Karimov will arrive at the White House tomorrow to be honored by Bush
for his quick decision to let U.S. planes use Uzbek air bases in the war
on terrorism. Karimov will use this rare high-profile welcome to seek
U.S. help in what he will describe as a fresh political and economic
start. Karimov has earned a hearing from the administration and the
American public. But that hearing must nonetheless be skeptical -- and
conditioned on the Uzbek's political actions at home matching his words
in Washington.
Uzbekistan and Central Asia will help establish -- for better or
worse -- a new balance between U.S. support for human rights abroad and
the price local regimes demand for help in prosecuting the war on
terrorism.
In the wake of Sept. 11, many have assumed that human rights would be
subordinated to the war on terror and would lose any meaningful role in
U.S. foreign policy. It is just possible that it will work the other way
-- that the expanding American presence in Central Asia, the Caucasus
and Africa will push repressive governments in more moderate directions.
That case is made articulately by Karimov's deputy foreign minister
and special envoy, Sodyq Safaev, who said in Washington last week that
his government has just given legal recognition to Uzbekistan's first
human rights organization in Tashkent. This is part of a modernization
drive that will include Uzbekistan's currency becoming convertible this
July, Safaev said.
"Our problem has been the nonpresence of the United States. We
needed practical steps of cooperation as well as lectures to enable us
to move forward," Safaev said of the period of isolation and
turmoil that began when Boris Yeltsin cast Central Asia adrift by
abruptly dissolving the Soviet Union in 1991.

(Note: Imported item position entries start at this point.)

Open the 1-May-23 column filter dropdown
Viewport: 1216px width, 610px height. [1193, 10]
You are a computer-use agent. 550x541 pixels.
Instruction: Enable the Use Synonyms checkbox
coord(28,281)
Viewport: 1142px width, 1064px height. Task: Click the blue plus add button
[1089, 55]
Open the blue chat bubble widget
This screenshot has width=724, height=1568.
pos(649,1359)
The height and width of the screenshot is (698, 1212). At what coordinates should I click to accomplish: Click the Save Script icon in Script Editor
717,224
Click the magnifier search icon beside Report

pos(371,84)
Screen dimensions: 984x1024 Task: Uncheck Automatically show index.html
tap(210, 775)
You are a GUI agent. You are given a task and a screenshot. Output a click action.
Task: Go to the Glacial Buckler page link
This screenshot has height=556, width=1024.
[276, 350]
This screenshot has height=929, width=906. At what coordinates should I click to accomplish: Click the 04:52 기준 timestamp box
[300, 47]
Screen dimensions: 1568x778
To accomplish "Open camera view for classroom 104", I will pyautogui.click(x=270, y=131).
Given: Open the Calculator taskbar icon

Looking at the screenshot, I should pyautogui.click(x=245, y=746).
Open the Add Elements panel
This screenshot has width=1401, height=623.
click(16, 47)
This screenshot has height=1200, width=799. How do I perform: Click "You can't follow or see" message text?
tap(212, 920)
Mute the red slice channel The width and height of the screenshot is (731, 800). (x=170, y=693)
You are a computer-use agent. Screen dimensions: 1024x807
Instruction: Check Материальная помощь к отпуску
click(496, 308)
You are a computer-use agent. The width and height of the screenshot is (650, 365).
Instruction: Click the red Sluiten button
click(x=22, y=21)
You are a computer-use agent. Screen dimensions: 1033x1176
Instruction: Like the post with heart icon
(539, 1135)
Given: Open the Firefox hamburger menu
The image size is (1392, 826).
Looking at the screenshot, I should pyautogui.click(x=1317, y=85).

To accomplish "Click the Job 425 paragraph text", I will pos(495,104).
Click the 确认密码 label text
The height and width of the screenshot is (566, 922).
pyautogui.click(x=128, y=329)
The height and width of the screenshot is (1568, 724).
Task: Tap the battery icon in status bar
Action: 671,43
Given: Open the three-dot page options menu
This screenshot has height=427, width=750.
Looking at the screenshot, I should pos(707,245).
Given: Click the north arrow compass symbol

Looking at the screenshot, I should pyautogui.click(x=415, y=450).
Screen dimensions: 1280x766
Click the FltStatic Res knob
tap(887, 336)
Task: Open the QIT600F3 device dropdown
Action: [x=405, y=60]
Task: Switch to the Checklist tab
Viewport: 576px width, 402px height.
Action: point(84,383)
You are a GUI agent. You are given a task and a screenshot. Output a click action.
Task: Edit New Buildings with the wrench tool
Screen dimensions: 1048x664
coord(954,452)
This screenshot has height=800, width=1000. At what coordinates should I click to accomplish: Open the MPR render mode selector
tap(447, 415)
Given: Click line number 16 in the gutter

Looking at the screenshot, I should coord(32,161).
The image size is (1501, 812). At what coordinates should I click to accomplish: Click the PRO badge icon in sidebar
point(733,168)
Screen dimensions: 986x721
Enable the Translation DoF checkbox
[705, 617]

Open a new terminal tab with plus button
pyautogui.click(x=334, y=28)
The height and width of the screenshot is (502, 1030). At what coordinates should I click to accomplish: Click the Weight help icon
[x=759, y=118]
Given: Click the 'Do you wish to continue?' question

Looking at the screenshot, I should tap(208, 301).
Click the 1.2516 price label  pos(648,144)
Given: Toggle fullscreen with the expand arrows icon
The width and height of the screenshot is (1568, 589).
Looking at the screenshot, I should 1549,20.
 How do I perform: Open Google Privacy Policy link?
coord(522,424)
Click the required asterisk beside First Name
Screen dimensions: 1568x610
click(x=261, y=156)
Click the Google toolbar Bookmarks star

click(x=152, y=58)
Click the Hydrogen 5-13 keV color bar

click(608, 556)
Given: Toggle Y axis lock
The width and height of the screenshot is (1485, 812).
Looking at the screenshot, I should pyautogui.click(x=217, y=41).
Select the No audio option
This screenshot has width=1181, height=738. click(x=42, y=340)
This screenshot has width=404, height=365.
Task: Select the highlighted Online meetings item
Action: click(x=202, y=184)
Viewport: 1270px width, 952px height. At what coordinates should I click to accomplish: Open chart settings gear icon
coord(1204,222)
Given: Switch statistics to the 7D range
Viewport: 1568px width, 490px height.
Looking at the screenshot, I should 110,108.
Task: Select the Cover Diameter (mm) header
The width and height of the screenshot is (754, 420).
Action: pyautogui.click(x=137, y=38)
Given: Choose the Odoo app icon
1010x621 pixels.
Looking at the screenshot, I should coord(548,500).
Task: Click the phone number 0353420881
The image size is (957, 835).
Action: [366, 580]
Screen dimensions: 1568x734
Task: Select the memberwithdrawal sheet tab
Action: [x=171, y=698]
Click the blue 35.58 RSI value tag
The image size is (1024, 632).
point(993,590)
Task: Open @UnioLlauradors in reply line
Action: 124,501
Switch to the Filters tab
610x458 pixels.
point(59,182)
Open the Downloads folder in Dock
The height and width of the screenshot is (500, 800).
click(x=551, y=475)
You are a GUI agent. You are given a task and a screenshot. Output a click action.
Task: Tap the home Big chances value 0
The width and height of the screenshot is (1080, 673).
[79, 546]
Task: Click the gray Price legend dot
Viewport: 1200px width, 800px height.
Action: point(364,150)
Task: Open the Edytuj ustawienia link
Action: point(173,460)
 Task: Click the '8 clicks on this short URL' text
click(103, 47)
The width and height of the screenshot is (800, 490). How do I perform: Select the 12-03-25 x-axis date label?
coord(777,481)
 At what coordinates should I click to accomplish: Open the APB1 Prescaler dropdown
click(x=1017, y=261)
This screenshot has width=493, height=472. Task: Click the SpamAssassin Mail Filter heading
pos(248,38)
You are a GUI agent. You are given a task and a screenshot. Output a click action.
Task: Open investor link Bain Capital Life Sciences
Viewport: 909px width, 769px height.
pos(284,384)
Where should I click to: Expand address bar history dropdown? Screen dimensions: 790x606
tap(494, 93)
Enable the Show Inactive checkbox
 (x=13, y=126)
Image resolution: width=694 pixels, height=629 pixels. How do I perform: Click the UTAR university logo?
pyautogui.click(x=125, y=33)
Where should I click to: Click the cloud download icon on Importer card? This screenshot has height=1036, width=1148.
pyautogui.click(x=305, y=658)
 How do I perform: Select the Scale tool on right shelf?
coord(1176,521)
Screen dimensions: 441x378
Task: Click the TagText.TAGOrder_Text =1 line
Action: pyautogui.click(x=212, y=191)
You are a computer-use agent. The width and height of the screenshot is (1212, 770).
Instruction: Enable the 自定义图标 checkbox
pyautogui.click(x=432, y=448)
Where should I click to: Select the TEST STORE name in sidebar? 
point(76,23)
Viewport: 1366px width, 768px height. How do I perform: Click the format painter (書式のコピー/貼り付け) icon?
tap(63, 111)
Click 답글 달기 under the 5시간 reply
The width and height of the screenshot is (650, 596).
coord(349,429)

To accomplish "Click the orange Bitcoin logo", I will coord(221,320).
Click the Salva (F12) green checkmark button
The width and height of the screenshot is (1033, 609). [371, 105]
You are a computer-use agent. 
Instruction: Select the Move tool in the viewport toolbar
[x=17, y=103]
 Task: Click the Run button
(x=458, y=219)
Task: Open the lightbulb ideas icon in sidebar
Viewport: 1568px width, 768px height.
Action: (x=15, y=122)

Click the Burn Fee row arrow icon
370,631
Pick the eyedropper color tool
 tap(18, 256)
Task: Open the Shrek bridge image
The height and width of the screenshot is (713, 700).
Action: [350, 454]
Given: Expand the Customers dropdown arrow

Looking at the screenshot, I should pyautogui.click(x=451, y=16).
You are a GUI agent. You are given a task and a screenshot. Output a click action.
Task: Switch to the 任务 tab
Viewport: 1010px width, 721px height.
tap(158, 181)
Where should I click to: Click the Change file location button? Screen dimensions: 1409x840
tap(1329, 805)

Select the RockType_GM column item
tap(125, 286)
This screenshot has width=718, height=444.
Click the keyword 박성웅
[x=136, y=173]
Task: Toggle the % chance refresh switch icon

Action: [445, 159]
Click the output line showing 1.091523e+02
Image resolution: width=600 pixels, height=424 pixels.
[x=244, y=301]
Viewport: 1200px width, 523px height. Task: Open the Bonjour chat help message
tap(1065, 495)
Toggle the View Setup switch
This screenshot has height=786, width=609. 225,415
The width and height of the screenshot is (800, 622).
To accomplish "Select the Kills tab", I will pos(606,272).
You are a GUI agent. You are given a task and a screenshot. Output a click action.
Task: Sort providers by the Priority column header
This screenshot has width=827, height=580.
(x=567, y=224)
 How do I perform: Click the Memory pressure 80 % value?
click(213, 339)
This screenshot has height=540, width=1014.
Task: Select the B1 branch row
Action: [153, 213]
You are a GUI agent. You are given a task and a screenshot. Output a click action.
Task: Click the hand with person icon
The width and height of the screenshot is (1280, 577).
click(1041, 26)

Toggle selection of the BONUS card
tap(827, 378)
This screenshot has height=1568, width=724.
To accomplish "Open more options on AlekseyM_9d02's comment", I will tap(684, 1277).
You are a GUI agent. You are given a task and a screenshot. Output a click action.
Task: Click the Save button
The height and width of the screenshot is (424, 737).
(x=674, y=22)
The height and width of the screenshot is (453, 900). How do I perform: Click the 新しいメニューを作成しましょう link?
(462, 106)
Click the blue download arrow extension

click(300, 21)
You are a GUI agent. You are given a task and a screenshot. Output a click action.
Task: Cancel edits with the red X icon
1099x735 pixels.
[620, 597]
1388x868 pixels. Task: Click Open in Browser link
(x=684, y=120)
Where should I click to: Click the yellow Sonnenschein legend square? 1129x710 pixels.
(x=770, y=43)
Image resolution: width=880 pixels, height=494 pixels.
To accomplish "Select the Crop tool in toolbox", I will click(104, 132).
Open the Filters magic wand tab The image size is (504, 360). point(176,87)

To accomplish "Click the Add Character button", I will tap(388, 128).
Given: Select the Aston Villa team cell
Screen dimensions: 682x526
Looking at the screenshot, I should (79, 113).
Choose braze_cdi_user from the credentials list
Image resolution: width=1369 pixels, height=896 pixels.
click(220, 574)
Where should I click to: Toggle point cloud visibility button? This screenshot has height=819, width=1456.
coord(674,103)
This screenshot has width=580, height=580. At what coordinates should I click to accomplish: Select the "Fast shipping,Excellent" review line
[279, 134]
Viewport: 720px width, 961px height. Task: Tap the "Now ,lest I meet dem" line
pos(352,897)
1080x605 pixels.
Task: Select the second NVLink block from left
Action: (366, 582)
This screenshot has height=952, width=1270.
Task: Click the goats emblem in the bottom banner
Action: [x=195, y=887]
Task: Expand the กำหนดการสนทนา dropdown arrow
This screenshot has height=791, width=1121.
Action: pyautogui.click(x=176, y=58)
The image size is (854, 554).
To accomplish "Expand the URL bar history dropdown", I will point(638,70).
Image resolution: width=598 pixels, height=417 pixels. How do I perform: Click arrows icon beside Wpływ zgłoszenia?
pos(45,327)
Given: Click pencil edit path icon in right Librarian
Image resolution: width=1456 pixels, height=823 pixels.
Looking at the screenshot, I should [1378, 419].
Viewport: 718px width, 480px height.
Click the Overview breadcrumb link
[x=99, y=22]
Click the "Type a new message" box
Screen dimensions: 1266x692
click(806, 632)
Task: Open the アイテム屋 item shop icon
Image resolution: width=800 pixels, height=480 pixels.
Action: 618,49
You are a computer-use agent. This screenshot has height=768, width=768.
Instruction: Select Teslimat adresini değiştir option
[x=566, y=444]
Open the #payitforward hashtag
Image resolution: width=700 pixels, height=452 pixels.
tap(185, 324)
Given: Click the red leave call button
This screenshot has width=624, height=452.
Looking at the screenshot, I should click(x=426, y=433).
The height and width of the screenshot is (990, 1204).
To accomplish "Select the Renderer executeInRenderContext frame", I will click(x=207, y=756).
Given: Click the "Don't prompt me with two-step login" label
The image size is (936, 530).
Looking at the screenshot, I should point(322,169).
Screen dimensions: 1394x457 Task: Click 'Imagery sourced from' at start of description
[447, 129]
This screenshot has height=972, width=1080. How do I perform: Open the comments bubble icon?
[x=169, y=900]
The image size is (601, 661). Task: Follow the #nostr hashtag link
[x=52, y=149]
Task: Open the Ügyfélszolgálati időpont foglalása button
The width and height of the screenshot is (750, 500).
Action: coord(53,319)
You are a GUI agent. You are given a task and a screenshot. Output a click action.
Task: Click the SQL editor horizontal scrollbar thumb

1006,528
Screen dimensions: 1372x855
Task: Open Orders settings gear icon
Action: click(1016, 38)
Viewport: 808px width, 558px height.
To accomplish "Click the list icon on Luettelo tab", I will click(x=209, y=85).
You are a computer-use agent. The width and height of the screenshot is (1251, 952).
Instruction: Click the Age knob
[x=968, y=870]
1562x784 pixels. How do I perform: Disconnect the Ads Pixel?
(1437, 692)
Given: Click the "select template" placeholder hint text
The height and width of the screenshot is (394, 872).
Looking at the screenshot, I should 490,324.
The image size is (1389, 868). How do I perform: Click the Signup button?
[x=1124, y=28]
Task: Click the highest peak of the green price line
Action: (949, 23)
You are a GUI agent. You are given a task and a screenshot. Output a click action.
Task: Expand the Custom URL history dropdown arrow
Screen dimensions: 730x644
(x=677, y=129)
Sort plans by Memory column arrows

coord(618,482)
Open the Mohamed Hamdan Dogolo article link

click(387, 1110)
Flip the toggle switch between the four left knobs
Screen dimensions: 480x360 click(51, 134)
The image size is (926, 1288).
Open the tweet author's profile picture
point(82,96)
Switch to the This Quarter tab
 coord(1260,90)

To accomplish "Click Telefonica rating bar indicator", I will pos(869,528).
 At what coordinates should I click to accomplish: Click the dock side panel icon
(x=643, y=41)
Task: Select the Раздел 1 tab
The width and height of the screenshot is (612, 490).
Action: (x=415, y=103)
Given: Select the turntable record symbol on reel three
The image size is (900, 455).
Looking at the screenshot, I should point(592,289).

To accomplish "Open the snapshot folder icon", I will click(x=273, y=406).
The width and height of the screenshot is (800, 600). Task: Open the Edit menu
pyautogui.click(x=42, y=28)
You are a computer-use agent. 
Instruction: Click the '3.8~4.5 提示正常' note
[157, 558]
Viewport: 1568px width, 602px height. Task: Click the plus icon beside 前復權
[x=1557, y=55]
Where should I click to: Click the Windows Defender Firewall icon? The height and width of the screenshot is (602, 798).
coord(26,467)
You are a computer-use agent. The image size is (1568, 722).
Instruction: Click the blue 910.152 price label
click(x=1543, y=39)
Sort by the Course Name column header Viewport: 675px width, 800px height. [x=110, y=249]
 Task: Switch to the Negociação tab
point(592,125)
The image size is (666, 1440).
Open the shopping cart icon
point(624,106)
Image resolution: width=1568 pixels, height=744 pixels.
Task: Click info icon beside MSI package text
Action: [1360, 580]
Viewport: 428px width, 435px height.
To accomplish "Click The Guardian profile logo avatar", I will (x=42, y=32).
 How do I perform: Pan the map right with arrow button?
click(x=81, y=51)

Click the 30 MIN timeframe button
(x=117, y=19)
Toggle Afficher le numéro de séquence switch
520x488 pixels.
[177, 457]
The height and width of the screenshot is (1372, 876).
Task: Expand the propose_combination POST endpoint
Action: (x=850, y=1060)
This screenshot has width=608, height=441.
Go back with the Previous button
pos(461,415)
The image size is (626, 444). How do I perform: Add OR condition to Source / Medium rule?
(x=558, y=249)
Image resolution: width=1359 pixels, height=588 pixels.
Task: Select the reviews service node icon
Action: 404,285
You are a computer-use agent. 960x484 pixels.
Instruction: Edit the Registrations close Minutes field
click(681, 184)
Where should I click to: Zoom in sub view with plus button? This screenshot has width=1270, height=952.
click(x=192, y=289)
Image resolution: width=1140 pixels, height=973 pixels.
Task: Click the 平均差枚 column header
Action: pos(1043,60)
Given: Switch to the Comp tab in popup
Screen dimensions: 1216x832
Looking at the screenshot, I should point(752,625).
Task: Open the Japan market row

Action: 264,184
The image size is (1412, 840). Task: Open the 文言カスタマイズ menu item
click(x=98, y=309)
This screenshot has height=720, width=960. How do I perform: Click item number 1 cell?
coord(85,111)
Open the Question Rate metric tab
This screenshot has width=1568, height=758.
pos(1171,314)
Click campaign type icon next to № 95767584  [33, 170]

Similar arguments, of course, were used throughout the Cold War to
justify U.S. aid and short-term fixes that turned around to bite
Americans. An example of the latter is detailed in Ahmed Rashid's
illuminating new book on Central Asia titled "Jihad." It says
the CIA helped draw Uzbeks and other Asian Muslims into its anti-Soviet
war in Afghanistan -- and was therefore present at the creation of the
al Qaeda-IMU terror nexus.
But even in the Cold War, when U.S. financial and security support
was at times lavished on murderers and thieves who possessed only
disdain for democracy, the argument contained this paradoxical truth:
The arrival of American troops, bureaucrats and/or politicians brought a
new concern and visibility for human rights and reform locally, even if
it was only to record their absence.
Sept. 11 and the war on terrorism do not bring an end to the human
rights era or, conversely, automatic progress in Uzbekistan or
elsewhere. The Bush administration will have to resist such blanket
judgments and sort out, nation by nation, those who would use American
involvement to move ahead or simply to cling to power.